**WHAT TO DO:** If a line in the data below includes the string "Frog", please return a copy of it.
*** Opening DATA LISTING ***
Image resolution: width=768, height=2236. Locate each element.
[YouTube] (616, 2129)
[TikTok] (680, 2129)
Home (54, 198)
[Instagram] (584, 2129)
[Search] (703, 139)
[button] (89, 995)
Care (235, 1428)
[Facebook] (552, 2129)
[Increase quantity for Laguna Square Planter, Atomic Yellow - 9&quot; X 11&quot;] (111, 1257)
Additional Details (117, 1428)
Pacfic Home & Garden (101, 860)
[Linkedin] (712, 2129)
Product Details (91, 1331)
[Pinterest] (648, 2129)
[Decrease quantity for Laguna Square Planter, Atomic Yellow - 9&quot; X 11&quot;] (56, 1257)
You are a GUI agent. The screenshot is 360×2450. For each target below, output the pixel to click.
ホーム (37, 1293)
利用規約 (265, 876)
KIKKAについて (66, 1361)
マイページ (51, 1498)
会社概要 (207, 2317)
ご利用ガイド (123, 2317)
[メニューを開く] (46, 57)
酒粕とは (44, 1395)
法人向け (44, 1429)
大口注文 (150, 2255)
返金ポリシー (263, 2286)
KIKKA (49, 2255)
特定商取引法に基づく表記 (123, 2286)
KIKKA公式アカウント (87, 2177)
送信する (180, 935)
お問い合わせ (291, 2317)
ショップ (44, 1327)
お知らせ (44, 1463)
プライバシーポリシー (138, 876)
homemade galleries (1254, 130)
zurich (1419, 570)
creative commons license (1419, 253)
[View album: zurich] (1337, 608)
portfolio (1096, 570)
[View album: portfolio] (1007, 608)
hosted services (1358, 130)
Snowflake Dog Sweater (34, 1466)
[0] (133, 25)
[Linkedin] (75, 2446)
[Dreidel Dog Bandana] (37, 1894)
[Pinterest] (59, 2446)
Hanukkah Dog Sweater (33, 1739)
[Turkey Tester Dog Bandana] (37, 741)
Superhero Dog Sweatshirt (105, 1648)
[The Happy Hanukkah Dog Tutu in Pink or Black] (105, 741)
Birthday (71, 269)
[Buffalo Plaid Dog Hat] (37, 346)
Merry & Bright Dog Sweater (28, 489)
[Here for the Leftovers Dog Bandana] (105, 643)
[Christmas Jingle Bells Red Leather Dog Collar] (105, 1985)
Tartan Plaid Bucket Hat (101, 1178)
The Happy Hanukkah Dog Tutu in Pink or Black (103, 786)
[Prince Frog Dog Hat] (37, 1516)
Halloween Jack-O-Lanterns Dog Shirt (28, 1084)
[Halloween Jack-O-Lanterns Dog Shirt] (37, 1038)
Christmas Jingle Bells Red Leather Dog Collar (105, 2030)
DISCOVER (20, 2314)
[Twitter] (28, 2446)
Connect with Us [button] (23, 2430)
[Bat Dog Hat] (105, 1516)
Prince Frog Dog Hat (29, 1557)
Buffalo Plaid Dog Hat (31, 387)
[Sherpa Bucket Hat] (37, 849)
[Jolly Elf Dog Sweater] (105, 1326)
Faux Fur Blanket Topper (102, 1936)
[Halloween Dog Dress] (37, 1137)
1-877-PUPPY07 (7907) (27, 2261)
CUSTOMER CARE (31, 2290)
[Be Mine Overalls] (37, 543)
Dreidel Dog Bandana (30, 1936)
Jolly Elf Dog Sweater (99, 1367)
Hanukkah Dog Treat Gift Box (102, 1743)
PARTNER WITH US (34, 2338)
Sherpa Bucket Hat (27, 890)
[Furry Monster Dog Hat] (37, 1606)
*** Closing DATA LISTING ***
**SOLVED PROBLEM:**
[Prince Frog Dog Hat] (37, 1516)
Prince Frog Dog Hat (29, 1557)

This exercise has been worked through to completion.